Merkle Trees are a fundamental concept in blockchain technology. They're a special kind of binary tree that is used to encode large chunks of information. The cool thing about Merkle Trees is that they kind of 'build up' from the bottom-up and allow you to verify if some value is present in the tree or not without having to loop over every element of the tree. This can be quite useful, as we will see. 🧐
A Merkle tree is a type of hash tree in which each leaf node is labeled with the cryptographic hash of a data block, and each non-leaf node is labeled with the cryptographic hash of its child nodes' labels. The majority of hash tree implementations are binary (each node has two child nodes), but they can also have many more child nodes.
A typical Merkle Tree looks something like this:
(Reference from using-merkle-trees-for-nft-whitelists)
Let me explain what is going on. All the leaf nodes of the tree, i.e. nodes that don't have any further children, include hashes of data that you want to encode. Note that the values you want to encode in the tree are always just part of the leaf nodes. Since it is a binary tree, each non-leaf node has two children. As you move up from the leaf nodes, the parents will have the hash of the combined hashes of the leaf nodes, and so on.
As you keep doing this, eventually you will end up at the single top-level node, known as the Merkle Tree Root, this will come to play a very important role.
Let's say we have 4 transactions: "Transaction A", B, C, and D. All of them are executed in the same block. Each of these transactions is going to get hashed. Let's call those hashes "Hash A", B, C, and D respectively.
The following would be the resulting Merkle Tree of these transactions:
When these transactions get rolled up into a block, the block header would contain the Merkle Root, Hash ABCD. All miners have a copy of all transactions so far, and therefore all the transaction hashes. Any miner can rebuild the Merkle tree on-demand, which means that every miner can independently arrive at the same Merkle root for the same set of transactions.
This allows any miner to verify a fraudulent transaction. Let's say someone tries to introduce a false transaction instead of Transaction D. Let's call this Transaction E. Because this transaction is different from Transaction D, the hash is going to be different as well. The hash of Transaction E is Hash E. The Hash of C and E together is Hash CE, which is different from Hash CD. When Hash AB and CE are hashed together, you get Hash ABCE. Since hash ABCE is different from Hash ABCD, we can conclude that Transaction E is fraudulent.
A miner can recompute the Merkle Root in their own block and try to publish that version to the blockchain, but since every other miner has a different Merkle Root, the fraudulent miner is easily rejected.
We have covered Hashing Functions before when talking about IPFS, but just to recap: to hash Transaction A into Hash A, a one-way cryptographic hash function is used. Once hashed, Hash A cannot be turned into Transaction A; the hash is not reversible.
Each blockchain uses different hash functions, but they all have the same properties in common.
The same input always has the same output when passed into a hashing function.
Calculating the hash of an input value is fast.

_ _ _ _ _

» **SHORT PROBLEM**
In the Merkle tree text, what does the block header hold once the four transactions are rolled up into a block?

_ _ _ _ _

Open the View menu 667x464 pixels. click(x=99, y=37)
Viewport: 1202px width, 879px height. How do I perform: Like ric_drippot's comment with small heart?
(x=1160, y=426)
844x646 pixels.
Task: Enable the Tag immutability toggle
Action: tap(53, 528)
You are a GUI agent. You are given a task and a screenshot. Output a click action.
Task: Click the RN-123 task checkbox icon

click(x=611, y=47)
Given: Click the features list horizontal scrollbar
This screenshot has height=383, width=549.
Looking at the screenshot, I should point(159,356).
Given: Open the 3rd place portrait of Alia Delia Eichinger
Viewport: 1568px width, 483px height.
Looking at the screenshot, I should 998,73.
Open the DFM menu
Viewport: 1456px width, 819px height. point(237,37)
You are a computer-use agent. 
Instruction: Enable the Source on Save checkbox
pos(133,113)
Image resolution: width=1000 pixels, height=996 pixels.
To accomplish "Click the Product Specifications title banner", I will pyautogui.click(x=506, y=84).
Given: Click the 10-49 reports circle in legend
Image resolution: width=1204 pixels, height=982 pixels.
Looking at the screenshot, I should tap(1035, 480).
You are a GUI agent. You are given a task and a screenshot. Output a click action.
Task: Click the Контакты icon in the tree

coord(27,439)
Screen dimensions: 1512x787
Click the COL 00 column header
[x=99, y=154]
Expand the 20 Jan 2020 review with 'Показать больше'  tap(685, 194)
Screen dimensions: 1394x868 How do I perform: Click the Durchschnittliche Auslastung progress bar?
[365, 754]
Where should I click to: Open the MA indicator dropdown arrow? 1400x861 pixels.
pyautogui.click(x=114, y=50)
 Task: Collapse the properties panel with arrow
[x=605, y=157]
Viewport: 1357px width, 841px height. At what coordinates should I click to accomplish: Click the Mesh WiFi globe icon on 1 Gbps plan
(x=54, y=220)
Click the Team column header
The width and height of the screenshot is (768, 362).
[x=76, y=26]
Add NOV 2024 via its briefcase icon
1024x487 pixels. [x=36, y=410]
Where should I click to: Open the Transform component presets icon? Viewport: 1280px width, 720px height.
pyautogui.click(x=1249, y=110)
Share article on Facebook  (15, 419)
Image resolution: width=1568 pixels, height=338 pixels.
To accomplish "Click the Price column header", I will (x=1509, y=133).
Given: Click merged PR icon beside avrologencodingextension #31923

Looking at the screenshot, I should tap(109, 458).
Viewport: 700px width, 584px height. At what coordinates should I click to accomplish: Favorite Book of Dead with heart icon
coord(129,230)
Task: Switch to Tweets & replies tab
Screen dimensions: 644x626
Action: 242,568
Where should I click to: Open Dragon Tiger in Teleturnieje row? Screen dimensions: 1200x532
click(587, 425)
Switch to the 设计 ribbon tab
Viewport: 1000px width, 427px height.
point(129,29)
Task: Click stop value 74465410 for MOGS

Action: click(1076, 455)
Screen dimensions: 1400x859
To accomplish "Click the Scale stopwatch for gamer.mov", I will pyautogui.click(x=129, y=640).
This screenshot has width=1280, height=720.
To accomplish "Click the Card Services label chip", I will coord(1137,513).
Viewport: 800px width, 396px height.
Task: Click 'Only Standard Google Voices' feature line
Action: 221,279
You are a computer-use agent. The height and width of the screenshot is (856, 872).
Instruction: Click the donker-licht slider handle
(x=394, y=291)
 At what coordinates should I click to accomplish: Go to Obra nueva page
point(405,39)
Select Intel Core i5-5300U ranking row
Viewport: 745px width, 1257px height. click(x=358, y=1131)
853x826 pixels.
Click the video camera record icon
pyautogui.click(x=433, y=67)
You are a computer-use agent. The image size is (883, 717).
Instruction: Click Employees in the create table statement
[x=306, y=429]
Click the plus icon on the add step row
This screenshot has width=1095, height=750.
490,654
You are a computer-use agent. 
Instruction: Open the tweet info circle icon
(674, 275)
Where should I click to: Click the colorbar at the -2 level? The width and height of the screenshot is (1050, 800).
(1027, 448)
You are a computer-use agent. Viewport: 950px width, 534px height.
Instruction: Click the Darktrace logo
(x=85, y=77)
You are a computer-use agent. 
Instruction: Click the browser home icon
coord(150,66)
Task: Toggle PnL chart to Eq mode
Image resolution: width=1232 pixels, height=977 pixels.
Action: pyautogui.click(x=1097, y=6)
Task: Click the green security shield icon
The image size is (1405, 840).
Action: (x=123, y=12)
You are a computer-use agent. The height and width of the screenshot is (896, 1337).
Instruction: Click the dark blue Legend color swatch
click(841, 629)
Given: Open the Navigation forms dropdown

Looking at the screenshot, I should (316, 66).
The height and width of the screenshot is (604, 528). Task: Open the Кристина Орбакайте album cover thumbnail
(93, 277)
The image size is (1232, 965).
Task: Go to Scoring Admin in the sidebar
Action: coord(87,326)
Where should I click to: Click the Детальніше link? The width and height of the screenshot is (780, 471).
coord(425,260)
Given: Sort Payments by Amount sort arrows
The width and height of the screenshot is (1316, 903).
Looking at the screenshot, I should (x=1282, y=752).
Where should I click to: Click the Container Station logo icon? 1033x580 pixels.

_ _ _ _ _

» **SOLUTION TO THE EXERCISE**
The Merkle Root, Hash ABCD.